Thursday 16 August 2012

Alliance Financial Group - Better than Expected Loans Growth


AFG's net profit was in line with consensus and our expectations, representing 23% of our full-year forecast. Net profit declined 4.2% y-o-y, mainly attributable to high overhead costs on human capital and technology (+11.8% y-o-y). However gross loans exceeded expectations with growth of 14.2% y-o-y. The group’s asset quality remains intact as its net impaired loans ratio improved further to 2.4%. In view of the share price run-up recently, we downgrade our call to TRADING BUY, with fair value raised to RM4.68, pegged to 1.8x FY13f P/BV.

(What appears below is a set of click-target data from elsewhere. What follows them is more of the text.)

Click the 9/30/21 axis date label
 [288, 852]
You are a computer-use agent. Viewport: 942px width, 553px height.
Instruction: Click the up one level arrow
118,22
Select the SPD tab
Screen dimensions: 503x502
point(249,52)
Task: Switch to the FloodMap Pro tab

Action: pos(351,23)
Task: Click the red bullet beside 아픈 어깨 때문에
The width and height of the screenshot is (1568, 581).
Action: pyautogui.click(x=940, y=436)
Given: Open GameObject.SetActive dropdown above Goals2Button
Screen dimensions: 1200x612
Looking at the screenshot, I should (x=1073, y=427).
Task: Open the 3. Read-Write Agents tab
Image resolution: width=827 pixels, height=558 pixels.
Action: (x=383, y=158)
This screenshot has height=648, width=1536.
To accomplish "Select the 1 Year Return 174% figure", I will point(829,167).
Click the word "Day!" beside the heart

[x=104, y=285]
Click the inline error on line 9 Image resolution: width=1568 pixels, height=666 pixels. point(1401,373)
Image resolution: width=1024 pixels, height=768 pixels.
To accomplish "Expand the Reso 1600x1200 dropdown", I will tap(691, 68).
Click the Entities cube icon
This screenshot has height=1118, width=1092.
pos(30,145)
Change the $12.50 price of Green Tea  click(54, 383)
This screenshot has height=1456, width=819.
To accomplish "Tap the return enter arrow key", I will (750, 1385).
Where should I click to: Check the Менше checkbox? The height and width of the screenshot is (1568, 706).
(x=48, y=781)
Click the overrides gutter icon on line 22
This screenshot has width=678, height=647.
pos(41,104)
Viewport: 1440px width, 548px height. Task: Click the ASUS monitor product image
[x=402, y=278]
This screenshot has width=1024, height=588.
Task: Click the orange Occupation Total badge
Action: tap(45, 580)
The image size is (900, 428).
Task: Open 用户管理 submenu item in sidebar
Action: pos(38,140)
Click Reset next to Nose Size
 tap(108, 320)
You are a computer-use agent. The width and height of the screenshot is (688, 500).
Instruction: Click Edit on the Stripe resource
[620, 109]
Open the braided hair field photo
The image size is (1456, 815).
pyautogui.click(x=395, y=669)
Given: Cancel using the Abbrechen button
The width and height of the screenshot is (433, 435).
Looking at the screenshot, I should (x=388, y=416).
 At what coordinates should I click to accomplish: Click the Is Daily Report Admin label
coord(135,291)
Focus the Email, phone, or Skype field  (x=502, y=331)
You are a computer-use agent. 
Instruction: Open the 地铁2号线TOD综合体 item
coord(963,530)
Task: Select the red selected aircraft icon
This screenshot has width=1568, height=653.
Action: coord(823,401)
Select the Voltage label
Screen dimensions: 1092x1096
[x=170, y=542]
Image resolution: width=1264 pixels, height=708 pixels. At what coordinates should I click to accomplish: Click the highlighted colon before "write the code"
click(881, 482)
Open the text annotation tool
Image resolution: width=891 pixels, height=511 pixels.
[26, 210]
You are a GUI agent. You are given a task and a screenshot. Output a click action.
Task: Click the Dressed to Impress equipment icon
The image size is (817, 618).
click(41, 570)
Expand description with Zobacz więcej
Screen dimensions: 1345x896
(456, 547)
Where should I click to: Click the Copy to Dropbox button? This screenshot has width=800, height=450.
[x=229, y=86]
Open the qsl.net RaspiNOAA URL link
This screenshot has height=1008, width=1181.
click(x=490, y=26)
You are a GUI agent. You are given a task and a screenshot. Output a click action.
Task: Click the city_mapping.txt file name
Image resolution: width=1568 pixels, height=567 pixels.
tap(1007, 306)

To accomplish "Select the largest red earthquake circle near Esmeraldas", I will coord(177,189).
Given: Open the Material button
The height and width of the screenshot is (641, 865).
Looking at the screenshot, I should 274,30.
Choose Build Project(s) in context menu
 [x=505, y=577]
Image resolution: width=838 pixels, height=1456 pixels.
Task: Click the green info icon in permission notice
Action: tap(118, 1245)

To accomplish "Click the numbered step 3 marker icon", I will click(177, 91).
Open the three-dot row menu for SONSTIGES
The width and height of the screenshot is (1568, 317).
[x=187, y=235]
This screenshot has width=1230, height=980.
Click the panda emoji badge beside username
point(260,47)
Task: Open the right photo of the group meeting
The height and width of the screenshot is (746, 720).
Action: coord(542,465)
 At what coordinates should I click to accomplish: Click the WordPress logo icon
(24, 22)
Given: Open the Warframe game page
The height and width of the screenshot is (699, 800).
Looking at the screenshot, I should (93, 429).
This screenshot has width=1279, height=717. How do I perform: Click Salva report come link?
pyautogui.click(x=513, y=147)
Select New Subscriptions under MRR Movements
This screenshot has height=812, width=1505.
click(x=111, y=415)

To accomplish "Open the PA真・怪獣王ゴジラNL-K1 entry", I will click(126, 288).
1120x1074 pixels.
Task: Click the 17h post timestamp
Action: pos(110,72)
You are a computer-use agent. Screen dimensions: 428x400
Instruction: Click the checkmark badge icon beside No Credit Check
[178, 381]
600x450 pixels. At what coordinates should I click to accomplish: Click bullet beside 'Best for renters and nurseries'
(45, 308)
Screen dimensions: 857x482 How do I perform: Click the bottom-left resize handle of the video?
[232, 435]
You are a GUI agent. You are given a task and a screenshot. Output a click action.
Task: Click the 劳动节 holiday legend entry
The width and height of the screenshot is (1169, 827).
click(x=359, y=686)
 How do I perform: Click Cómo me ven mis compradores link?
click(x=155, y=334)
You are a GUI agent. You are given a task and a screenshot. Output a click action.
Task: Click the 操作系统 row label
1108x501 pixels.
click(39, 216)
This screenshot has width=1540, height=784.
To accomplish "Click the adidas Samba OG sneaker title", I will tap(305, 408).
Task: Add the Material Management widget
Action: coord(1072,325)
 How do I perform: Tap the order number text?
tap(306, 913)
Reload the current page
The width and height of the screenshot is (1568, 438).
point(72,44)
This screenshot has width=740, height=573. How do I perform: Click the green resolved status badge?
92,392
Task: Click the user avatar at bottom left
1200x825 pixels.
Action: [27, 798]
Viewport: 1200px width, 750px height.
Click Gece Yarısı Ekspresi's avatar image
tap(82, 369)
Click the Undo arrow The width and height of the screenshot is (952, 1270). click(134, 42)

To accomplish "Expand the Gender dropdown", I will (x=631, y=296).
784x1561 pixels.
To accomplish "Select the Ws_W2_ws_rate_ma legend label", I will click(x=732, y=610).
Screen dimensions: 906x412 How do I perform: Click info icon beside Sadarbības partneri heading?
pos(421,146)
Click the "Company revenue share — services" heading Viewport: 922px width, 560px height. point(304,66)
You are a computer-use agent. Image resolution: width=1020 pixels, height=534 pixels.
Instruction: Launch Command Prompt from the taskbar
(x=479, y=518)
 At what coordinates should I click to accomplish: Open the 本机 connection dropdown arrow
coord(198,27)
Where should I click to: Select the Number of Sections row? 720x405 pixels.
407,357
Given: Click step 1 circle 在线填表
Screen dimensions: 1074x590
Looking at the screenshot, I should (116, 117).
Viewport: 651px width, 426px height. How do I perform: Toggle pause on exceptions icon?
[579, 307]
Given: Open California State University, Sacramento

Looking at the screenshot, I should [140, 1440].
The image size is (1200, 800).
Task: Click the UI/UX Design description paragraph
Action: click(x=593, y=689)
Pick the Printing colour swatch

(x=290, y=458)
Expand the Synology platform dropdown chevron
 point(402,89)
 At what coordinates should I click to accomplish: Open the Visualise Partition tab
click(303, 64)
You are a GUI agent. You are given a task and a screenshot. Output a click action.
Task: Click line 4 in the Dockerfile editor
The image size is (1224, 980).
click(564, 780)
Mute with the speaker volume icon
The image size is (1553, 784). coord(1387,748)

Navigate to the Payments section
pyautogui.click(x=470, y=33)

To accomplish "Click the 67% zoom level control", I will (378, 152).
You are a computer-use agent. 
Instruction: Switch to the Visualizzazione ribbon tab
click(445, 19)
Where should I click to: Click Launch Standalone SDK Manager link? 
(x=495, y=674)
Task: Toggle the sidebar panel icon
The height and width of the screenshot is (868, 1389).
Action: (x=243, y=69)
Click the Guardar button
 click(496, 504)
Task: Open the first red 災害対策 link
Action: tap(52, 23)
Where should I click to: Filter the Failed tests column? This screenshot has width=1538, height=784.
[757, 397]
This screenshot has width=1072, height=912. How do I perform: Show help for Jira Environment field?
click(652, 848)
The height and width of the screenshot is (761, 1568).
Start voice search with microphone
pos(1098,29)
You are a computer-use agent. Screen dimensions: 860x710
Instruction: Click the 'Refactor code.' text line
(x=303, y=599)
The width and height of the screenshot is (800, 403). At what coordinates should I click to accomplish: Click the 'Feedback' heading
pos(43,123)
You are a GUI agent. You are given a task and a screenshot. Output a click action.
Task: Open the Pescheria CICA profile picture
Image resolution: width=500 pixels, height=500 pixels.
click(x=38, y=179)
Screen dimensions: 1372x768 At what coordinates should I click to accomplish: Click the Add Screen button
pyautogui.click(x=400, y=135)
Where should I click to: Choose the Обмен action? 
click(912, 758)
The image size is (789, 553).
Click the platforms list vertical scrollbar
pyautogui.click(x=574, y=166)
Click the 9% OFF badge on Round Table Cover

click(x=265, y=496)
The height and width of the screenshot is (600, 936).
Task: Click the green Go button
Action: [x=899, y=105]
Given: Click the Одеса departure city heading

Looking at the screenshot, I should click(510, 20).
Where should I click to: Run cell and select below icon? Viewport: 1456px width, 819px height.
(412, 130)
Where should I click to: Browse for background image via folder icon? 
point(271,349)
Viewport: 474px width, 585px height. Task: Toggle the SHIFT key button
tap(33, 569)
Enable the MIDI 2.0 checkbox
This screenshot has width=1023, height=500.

Marginally solid. AFG’s 1QFY13 net profit declined 4.2% y-o-y and represented 23% of our full-year forecast, mainly attributable to high overhead expenses (+11.8% y-o-y) on investments in human capital and technology. This also drove cost-to-income ratio to 50.5%, however we expect to see this normalized moving forward. Net interest income grew 4.8% y-o-y, on the back of strong loans growth but was offset by NIMs at a further compression of 5bps q-o-q. Non-interest income reported an increase of 4.0% y-o-y, largely driven by transaction banking and gain from redemption of financial assets, but was however offset by unrealized foreign exchange losses from the treasury division.
Loans growth better than expected. Overall loans growth was reported at a strong 14.2% y-o-y, driven by residential mortgages (+15.9% y-o-y), business loans (+14.3% y-o-y) and consumer segment (+12% y-o-y). Loans growth outpaced customer deposits growth, which also recorded a double-digit increase of 11.7% y-o-y. Loans-to-deposit increased slightly to 81.8%, in line with management's guidance of 85% for a more effective asset liability management, a level which is still well below industry average.
Asset quality still resilient post MFRS 139. The group’s impaired loans ratio improved to 2.4% from 3.0% a year ago, with the loan loss coverage ratio improved to 86.6% from 79.9 y-o-y. For this quarter, AFG transferred RM109.7m from individual assessment allowance (IA) to collective assessment allowance (CA). We view this transfer as a one-off event as most of it consists of individual performing loans >RM1m that were parked under IA prior to implementation of FRS 139. Moving forward, management has indicated that the credit charge would be targeted at around 10bps below 1.50% which is seen at this quarter. The group’s core Tier 1 equity capital ratio stood at 11.6%.
TRADING BUY. We are imputing a higher loans growth forecast of 12.5%, up from 7.0% previously, but are adjusting our NIM forecast at 1.9% and cost of funds at 2.2%. Our fair value for the stock is raised to RM4.68 from RM4.41 previously, premised on a FY13 P/BV of 1.8x (14.0% ROE, 9.5% COE and 4% growth rate).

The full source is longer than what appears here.